Dès 2023, sa fédération avait alerté l'exécutif sur le fait que, notamment, la méthode utilisée pour le calcul du DPE ne restituait pas « les qualités intrinsèques » des logements anciens, construits avant 1948, en matière d'habitabilité d'été. Alors que ceux-ci représentent tout de même un tiers du parc.
Une proposition de loi sur la « rénovation énergétique du bâti ancien », adoptée le 20 mars au Sénat et qui attend encore d'être inscrite à l'agenda de l'Assemblée nationale, propose de rectifier le tir - sans entrer pour l'heure dans les détails techniques.
Mieux définir les critères de confort d'été est aussi un enjeu s'agissant de mieux rénover. A ce titre, le booster de l'adaptation aux vagues de chaleur vise à ce que les différents acteurs partenaires réalisent des expérimentations et en fassent remonter les résultats.
« Nous sommes assez présents en outre-mer et aussi sur le pourtour méditerranéen, où nous avons déjà pu tester des solutions. Dans l'Hérault, nous avons par exemple utilisé des peintures réfléchissantes sur toitures, qui permettent de réduire de 2 à 6 degrés les températures intérieures des étages supérieurs », indique Clément Lecuivre, directeur général de CDC Habitat. Il évoque aussi un système de récupération des eaux de pluie utilisé pour arroser des îlots de verdure en pieds d'immeuble installé à La Réunion.
« A Versailles, nous allons réhabiliter un immeuble des années 1950, y installer des volets et y créer des circulations d'air », raconte pour sa part Marion Oechsli, directrice générale de Sequens, qui note que les immeubles franciliens sont très loin d'être tous dotés d'équipements aussi basiques.
« Il y a une science de l'installation du volet, souligne en outre Christophe Rodriguez.
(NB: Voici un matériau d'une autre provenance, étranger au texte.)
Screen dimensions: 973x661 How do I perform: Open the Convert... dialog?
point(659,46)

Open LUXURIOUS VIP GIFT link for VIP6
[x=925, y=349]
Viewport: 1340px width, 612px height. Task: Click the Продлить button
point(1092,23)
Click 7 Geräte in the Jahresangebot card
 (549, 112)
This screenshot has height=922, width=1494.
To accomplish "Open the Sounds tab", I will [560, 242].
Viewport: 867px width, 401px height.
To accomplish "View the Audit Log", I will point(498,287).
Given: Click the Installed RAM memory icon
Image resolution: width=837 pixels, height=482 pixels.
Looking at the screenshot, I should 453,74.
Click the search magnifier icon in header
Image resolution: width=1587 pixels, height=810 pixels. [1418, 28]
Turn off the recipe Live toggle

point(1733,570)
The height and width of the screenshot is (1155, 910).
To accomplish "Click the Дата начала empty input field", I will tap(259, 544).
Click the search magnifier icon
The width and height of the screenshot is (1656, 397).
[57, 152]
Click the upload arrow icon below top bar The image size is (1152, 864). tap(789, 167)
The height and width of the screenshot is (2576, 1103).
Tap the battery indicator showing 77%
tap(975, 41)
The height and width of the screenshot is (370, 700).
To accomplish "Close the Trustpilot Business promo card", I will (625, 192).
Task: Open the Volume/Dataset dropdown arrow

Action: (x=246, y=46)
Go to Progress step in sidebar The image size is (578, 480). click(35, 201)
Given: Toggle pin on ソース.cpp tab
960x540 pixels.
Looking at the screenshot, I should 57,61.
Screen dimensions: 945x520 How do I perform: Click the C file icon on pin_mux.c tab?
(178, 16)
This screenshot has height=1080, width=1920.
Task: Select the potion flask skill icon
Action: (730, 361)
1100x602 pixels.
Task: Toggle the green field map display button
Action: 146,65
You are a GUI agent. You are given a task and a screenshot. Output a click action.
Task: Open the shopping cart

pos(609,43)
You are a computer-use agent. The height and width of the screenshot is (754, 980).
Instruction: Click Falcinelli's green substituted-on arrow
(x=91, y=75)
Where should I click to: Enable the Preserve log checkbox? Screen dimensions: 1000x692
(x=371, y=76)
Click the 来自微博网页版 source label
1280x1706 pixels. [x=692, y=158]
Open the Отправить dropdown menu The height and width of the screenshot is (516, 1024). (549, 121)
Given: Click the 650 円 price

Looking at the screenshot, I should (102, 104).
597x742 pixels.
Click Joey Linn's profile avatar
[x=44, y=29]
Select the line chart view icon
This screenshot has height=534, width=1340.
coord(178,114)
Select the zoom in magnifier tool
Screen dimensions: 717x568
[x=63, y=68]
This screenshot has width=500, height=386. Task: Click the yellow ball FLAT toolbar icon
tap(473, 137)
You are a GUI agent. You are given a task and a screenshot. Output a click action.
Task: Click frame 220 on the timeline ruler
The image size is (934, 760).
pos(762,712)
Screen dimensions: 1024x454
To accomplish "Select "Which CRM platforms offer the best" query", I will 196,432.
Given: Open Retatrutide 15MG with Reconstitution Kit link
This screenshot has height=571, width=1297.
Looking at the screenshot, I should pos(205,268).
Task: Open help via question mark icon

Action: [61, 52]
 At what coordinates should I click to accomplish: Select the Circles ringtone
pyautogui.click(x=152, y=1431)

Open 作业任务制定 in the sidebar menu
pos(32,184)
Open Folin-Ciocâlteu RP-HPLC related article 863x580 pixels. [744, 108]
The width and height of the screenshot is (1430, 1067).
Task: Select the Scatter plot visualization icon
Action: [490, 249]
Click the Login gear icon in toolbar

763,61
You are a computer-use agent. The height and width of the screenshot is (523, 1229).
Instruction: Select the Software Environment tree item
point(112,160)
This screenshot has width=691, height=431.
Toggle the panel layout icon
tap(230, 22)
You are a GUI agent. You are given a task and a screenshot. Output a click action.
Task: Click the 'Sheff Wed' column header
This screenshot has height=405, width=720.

Il faut qu'il reste une circulation d'air lorsque les volets sont fermés. »
Créer des espaces végétalisés n'est pas non plus toujours aussi simple qu'il y paraît. « Il nous est arrivé d'installer de très belles façades végétalisées qui se sont avérées hors des clous en termes de consommation d'eau. Il faut choisir les bonnes essences, peu consommatrices d'eau et qui tiennent sur la durée », poursuit Marion Oechsli. En matière d'habitabilité d'été, nous sommes encore en phase d'apprentissage.